T388290: EventStreams frequently replaying edits from beginning of queue causes the channels to be spammed with useless notifications. We should prevent StewardBot and SULWatcher from reporting events that happened in the past.

Event Timeline

I temporarily added some logging to StewardBot to confirm that EventStreams is sending the correct timestamps when replaying old events, and it is.

The first mitigation I tried was to use

lid = f'[{{"topic":"eqiad.mediawiki.recentchange","partition":0,"offset":-1}},{{"topic":"codfw.mediawiki.recentchange","partition":0,"timestamp":{int(time.time())}}}]'  # TEMP: Testing ACN
for event in EventSource(stream, last_id=lid):
    ...

to try to force EventStreams to only send current events, but it appeared to have no effect.

I am currently testing the following in StewardBot:

# TEMP: Testing ACN
if (time.time() - change["timestamp"]) > 300:
    #  drop events more than 300 seconds old
    logger.debug(f"Dropping change with ts {change['meta']['dt']}, {change['timestamp']}")
    continue

So far, no events have been dropped and no replayed events have been seen in the channel. So we'll have to wait and see. I was expecting at least a categorization change to be dropped so far because of T388294.
It's probably a better idea to restart the EventSource instead of just dropping old messages so we don't have to wait for it to catch up. We should ignore categorize events for that though (again because of T388294).

Change #1125575 had a related patch set uploaded (by AntiCompositeNumber; author: AntiCompositeNumber):

[labs/tools/stewardbots@master] Restart EventStream if it is replaying old events

https://gerrit.wikimedia.org/r/1125575

Change #1125575 merged by jenkins-bot:

[labs/tools/stewardbots@master] Restart EventStream if it is replaying old events

https://gerrit.wikimedia.org/r/1125575

+2'd — only follow-up I might suggest @AntiCompositeNumber would be making that threshold (300) a variable, if there's a chance it might be adjusted in the future

Mentioned in SAL (#wikimedia-cloud) [2025-03-10T19:51:50Z] <wmbot~anticomposite@tools-bastion-13> Remove uncommitted changes, deploy b8352a8 (T388292)

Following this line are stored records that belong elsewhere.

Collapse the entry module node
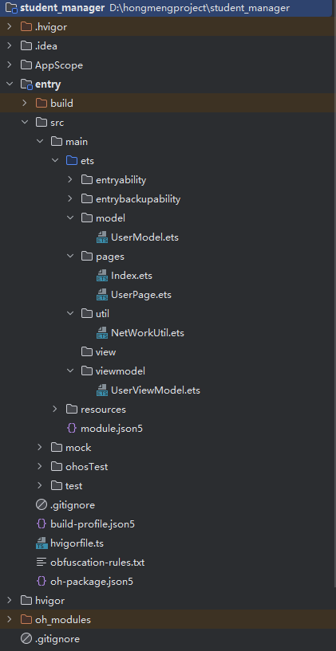9,84
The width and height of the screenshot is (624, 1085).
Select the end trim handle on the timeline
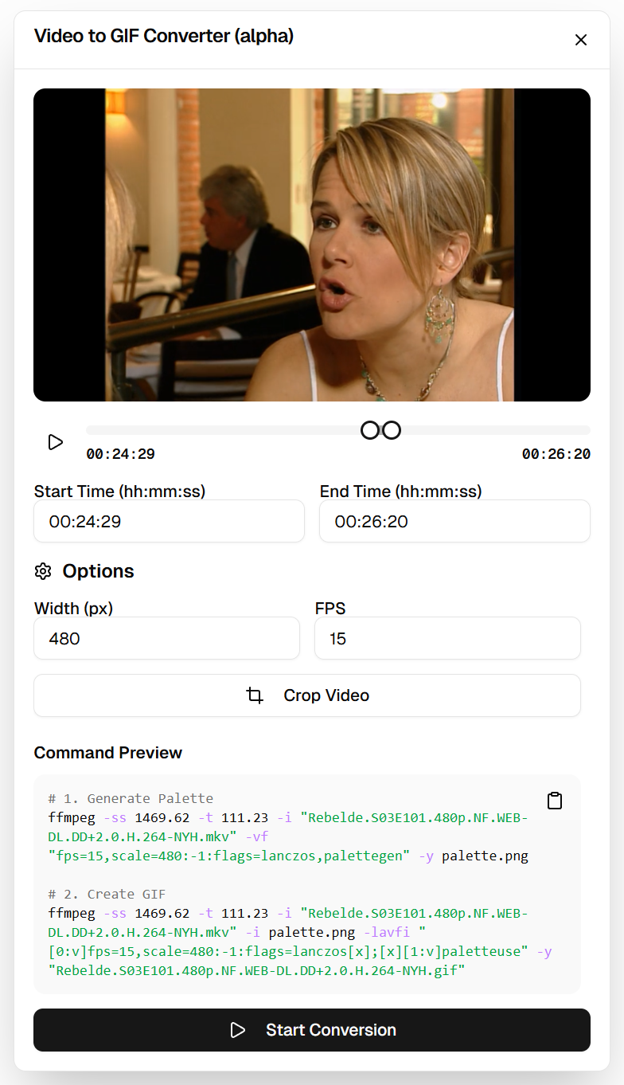click(391, 430)
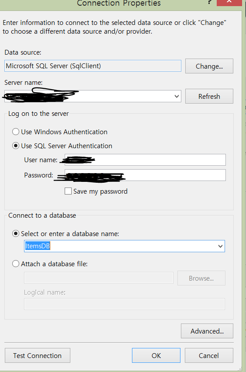The image size is (246, 372).
Task: Select Use SQL Server Authentication option
Action: click(16, 146)
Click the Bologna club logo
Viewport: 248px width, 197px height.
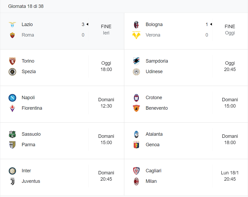pyautogui.click(x=136, y=25)
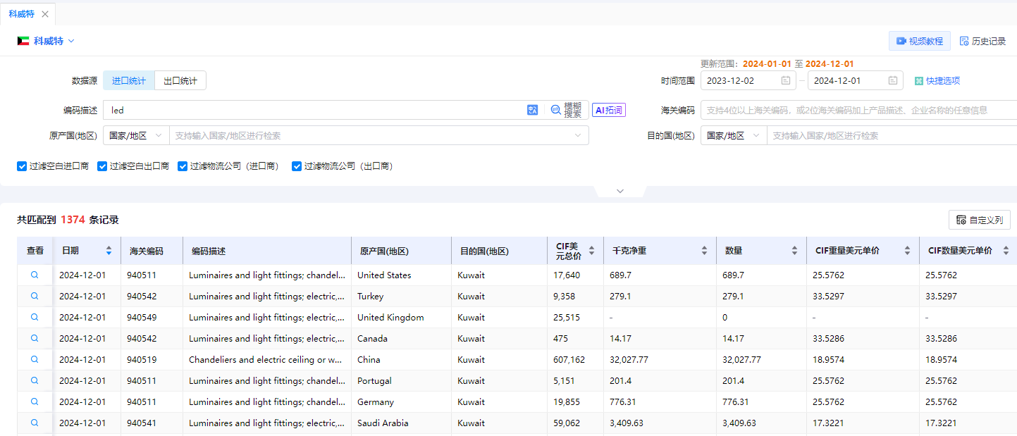Viewport: 1017px width, 436px height.
Task: Sort by CIF美元总价 column arrows
Action: [x=591, y=251]
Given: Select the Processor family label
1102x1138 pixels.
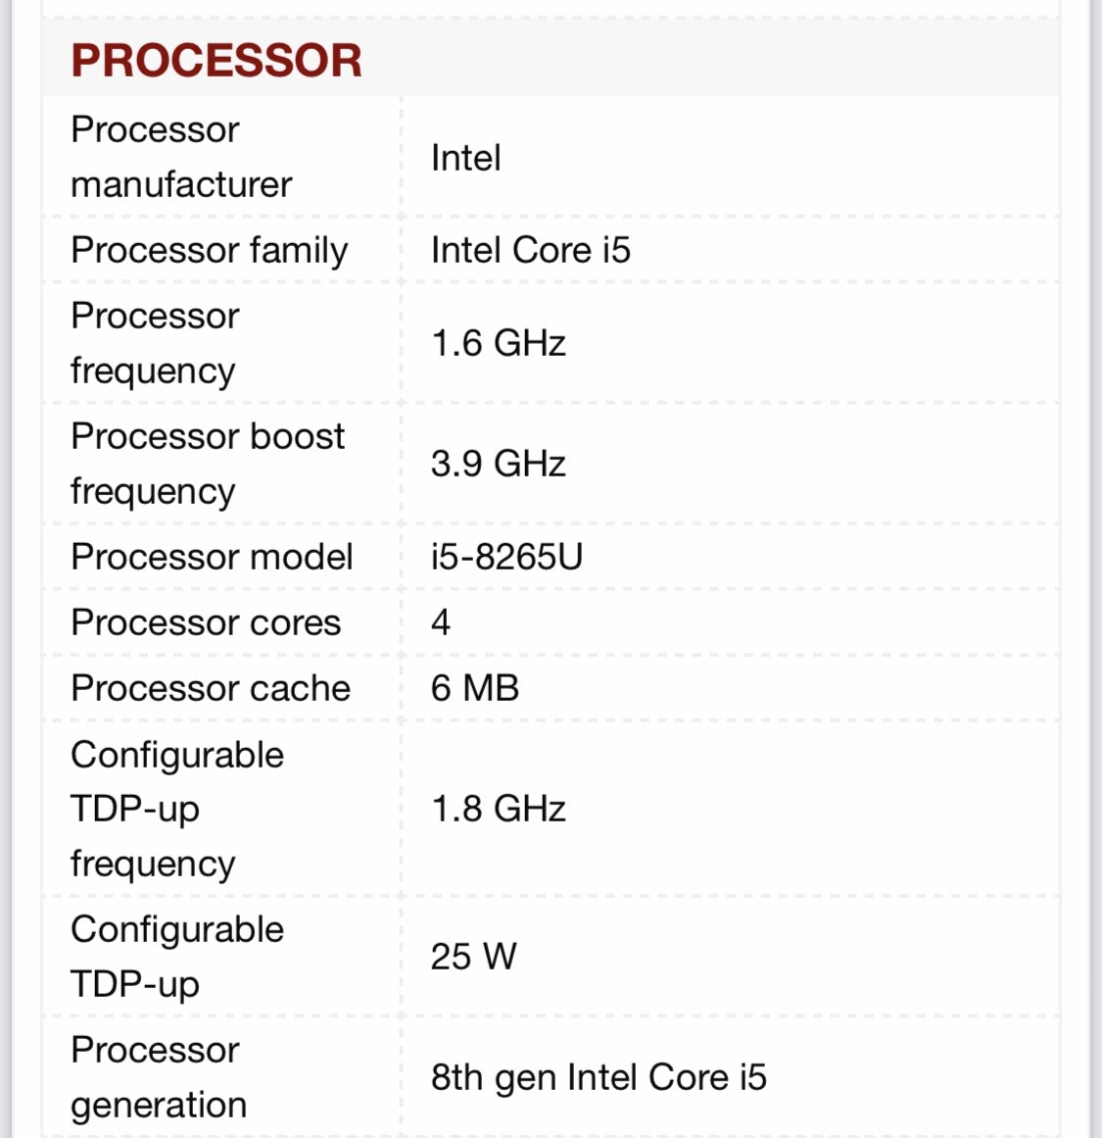Looking at the screenshot, I should tap(210, 250).
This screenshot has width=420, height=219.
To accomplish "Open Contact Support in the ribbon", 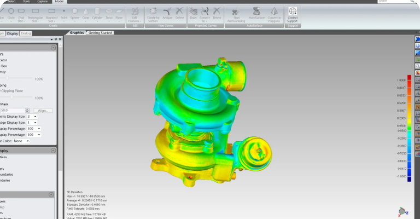I will pyautogui.click(x=293, y=13).

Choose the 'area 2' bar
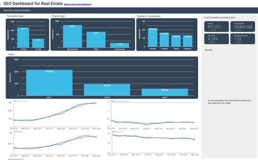coord(165,92)
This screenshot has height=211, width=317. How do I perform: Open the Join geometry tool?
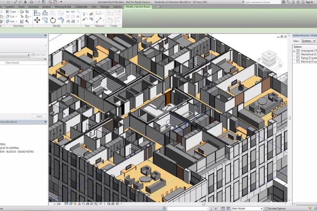[13, 21]
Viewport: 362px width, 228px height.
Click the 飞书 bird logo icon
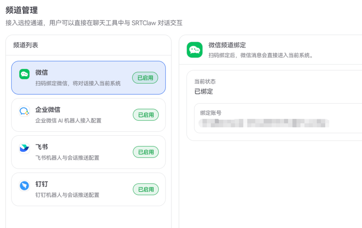pos(24,149)
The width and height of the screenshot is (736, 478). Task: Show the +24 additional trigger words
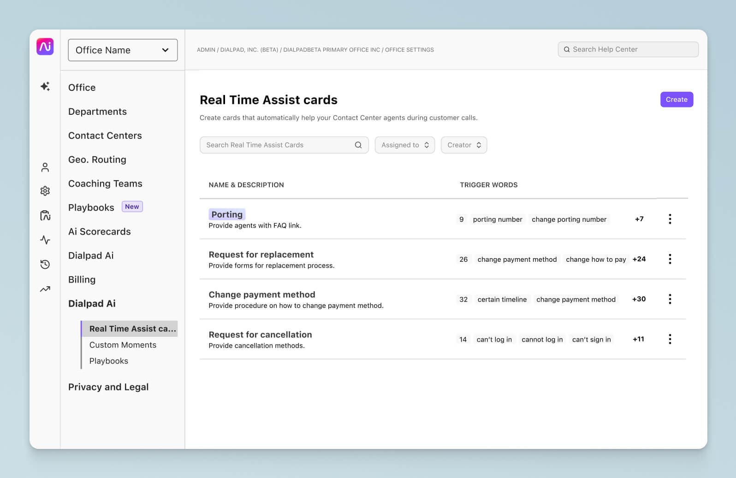[639, 259]
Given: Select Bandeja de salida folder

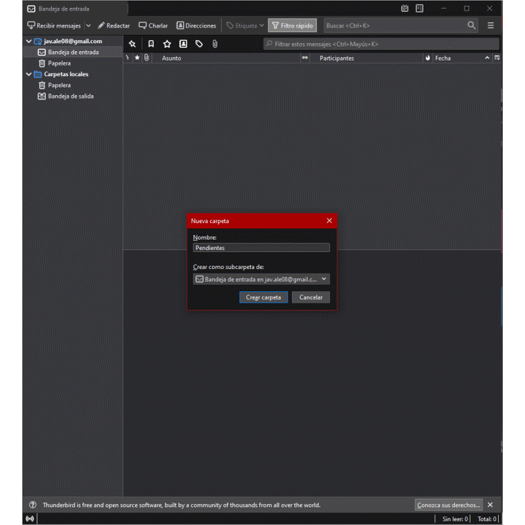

+2'd — only follow-up I might suggest @AntiCompositeNumber would be making that threshold (300) a variable, if there's a chance it might be adjusted in the future

I'm hoping to not need to. Delays in EventStream propagation are theoretically possible but unusual right now, and if we start regularly getting delays >5 minutes we'll probably have to do more work than just tweaking the threshold.

2025-03-10T20:22:47Z stewardbot INFO: <#wikimedia-stewards/[self]> 03X​XBlackburnXx locked account ClemmieBenton55 with the following comment: 07Spam-only account: spambot
2025-03-10T20:31:56Z stewardbot INFO: Replayed change detected, restarting EventStream: 2025-03-03T18:54:13Z, https://meta.wikimedia.org/w/index.php?diff=28336156&oldid=22933912&rcid=34501122
2025-03-10T20:31:56Z stewardbot INFO: Starting EventStream listener

SULWatcher has only gotten a 429 so far.

2025-03-11T00:58:38Z SULWatcher EventsteamsThread INFO: Replayed change detected, restarting EventStream: 2025-03-03T18:52:22Z, None
2025-03-11T01:36:17Z SULWatcher EventsteamsThread INFO: Replayed change detected, restarting EventStream: 2025-03-03T18:52:22Z, None
2025-03-11T01:39:51Z SULWatcher EventsteamsThread INFO: Replayed change detected, restarting EventStream: 2025-03-03T18:52:22Z, None
2025-03-11T02:23:22Z SULWatcher EventsteamsThread INFO: Replayed change detected, restarting EventStream: 2025-03-03T18:52:22Z, None
2025-03-11T02:56:52Z SULWatcher EventsteamsThread INFO: Replayed change detected, restarting EventStream: 2025-03-03T18:52:22Z, None

log entries don't have a notify_url. Oh well. The actual mitigation is working, so this task is resolved for now.